To Garant, the vibrancy created by the double exposure is more than just an optical illusion. Over three years ago, the artist experienced a sort of creative epiphany when she had a heart attack as the result of a random viral infection. It was a real “wake up call,” she says, and in many ways, the “vibrating” look of her art is like a fragile heart beat.

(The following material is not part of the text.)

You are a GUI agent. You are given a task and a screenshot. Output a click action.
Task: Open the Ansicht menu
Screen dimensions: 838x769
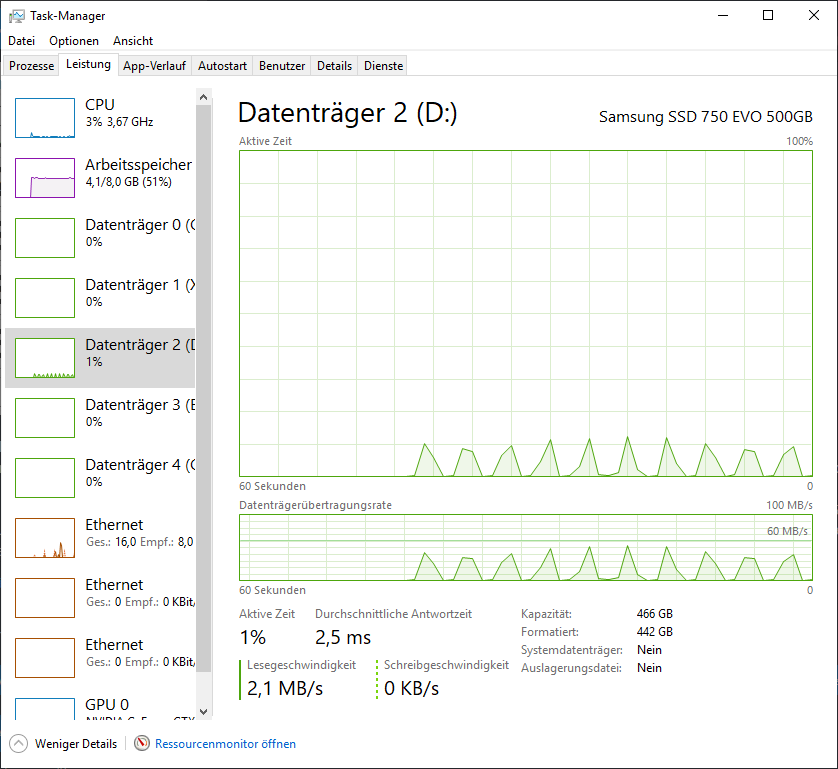point(133,41)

Her new series of portraits, titled “Wakefulness”, is inspired by how our brains enter into a state of consciousness when we wake up. Wakefulness is a daily recurring brain state in which an individual is conscious and engages in coherent cognitive and behavioral responses to the external world such as communication, ambulation, eating, and sex. The longer the brain has been awake, the greater the spontaneous firing rates of cerebral cortex neurons with this increase being reversed by sleep. Garant’s paintings intend to stimulate our brain’s responses in similar ways with bright colors and visual elements. Each piece reflects a different state of awakening, coming out of sleep, dreams, or whatever it may be, and into our jarring, over-stimulating reality.
“Wakefulness” by Alex Garant will be on view at Spoke Art Gallery in San Francisco, CA from February 4th through 27th, 2016.